▶ [TEXTO PRESENTADO]:

******

Los norteamericanos las llaman arty. Se refieren a esas películas de apariencia autoconsciente, acicalada y laboriosa que se esfuerzan por lucir lo que no tienen. Tango es eso: arty a tiempo completo. Convierte una danza arrebatada y una música pasional y popular en un montón de coreografías solemnes, estáticas e inanes, afanosas por significar y teatrales en el peor sentido del término: externas, miradas desde fuera, decorativas por mero afán esteticista, dominadas por un artificio macilento y por la convención.
A su turno, los segmentos dramáticos de la película son lánguidos y avanzan con pies de plomo: pretextos para que Miguel Ángel Sola declame frases sobre la vida, el amor y la muerte en el tono sentencioso y seudo-metafísico de un Grandinetti cualquiera. Es penoso ver al director de Elisa vida mía emulando la trabajosa retórica de las películas de Eliseo Subiela.
El tango, ya lo sabemos, derrocha fuerza y vitalidad. Es libidinal, en el sentido más dispendioso, expansivo y liberador de la palabra. Aquí, en cambio, todo está regido por la ley del significado unívoco: cada melodía o desplazamiento de los bailarines -aporcelanados o de cera- ilustra un momento de la historia argentina, un estado de ánimo crepuscular, la agonía amorosa o física del personaje principal, la represión de la dictadura de Videla. La fuerza de la música se pone al servicio de una melodramática demostración.

******

▶ [DATOS PROPORCIONADOS]:

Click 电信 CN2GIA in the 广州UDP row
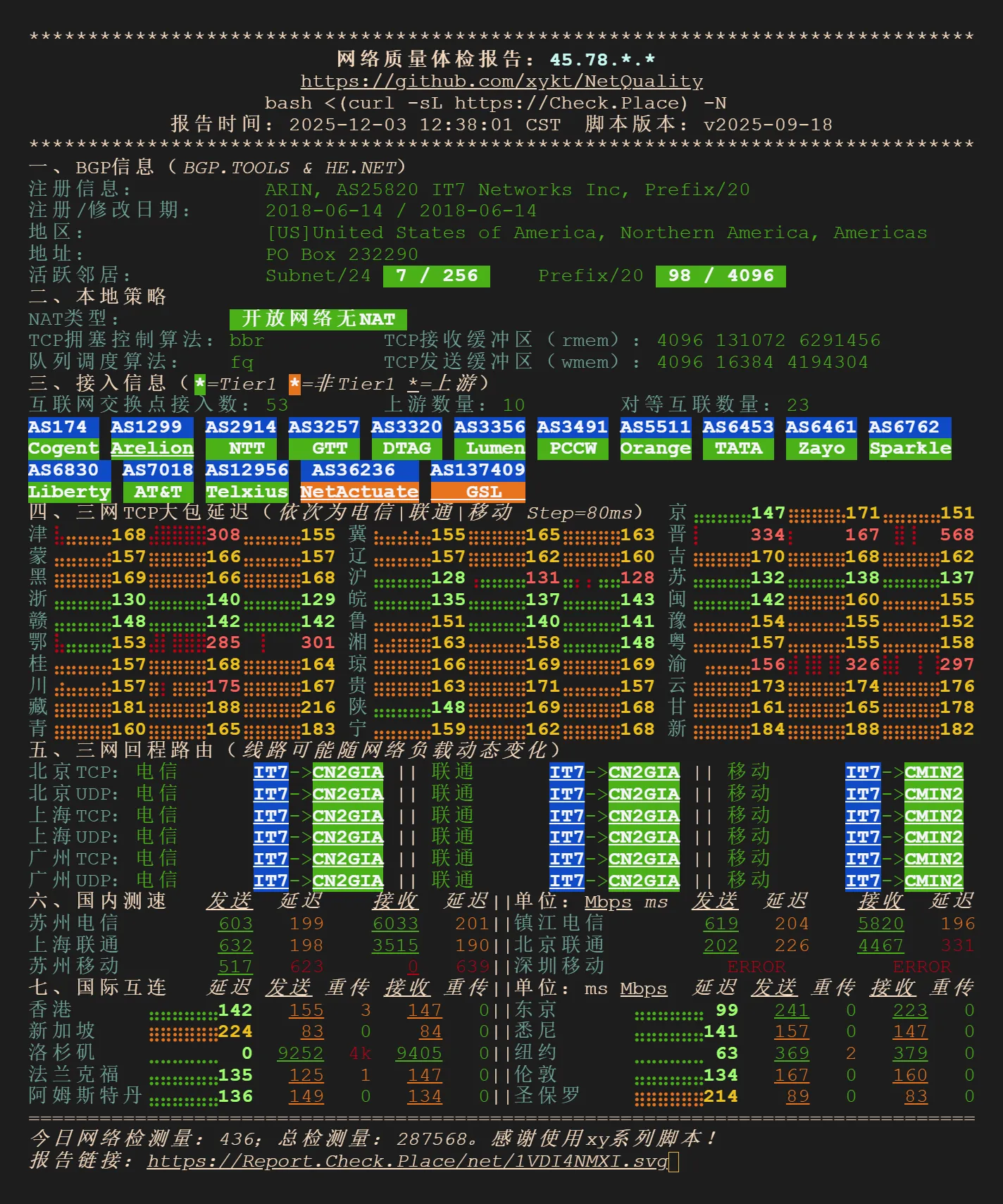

******

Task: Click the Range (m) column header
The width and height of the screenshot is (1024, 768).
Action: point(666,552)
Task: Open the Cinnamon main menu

******

▶ [CONSIGNA A]: Por favor, reproduce el fragmento del texto presentado que comienza con "Los norteamericanos las" y continúa hasta "por la convención.".
▶ [CONSIGNA B]: Según el texto presentado, ¿por qué Tango es "arty a tiempo completo"? Explícalo en una a tres oraciones.
▶ [CONSIGNA C]:
Responde estas preguntas con datos del texto presentado:
(i) ¿Cómo llaman los norteamericanos a esas películas de apariencia autoconsciente y acicalada?
(ii) ¿Qué actor declama frases sobre la vida, el amor y la muerte?
(iii) ¿La represión de qué dictadura ilustran los desplazamientos de los bailarines?

▶ [SOLUCIÓN A]:
Los norteamericanos las llaman arty. Se refieren a esas películas de apariencia autoconsciente, acicalada y laboriosa que se esfuerzan por lucir lo que no tienen. Tango es eso: arty a tiempo completo. Convierte una danza arrebatada y una música pasional y popular en un montón de coreografías solemnes, estáticas e inanes, afanosas por significar y teatrales en el peor sentido del término: externas, miradas desde fuera, decorativas por mero afán esteticista, dominadas por un artificio macilento y por la convención.

▶ [SOLUCIÓN B]: Porque convierte una danza arrebatada y una música pasional y popular en un montón de coreografías solemnes, estáticas e inanes. Además, esas coreografías se afanan por significar y son teatrales en el peor sentido: externas, decorativas y dominadas por el artificio y la convención.

▶ [SOLUCIÓN C]:
(i) Arty.
(ii) Miguel Ángel Sola.
(iii) La dictadura de Videla.